*Supplied information*.
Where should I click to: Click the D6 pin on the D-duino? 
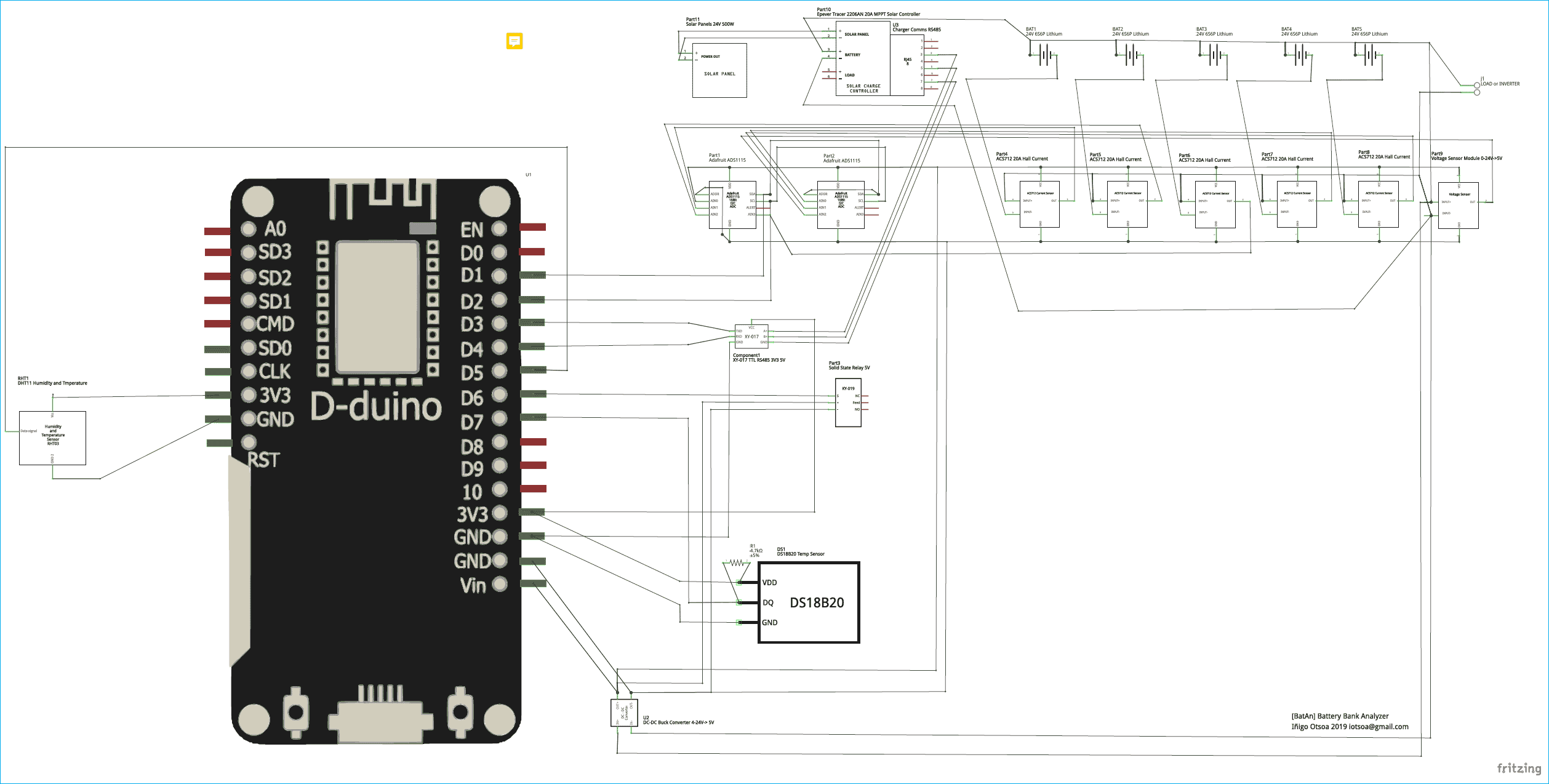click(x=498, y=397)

==

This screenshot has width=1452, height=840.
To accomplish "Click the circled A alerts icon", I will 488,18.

--

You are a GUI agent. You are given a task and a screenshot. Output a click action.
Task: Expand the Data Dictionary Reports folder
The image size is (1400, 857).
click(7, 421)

*Directions for this task*. Can you switch "D6" to "D7" in the stretch from the line containing "Where should I" through the line containing "click(x=498, y=397)", and give only those lines back, leaving out the picture, with everything else unchanged?

*Response to the exercise*.
Where should I click to: Click the D7 pin on the D-duino? 
click(x=498, y=397)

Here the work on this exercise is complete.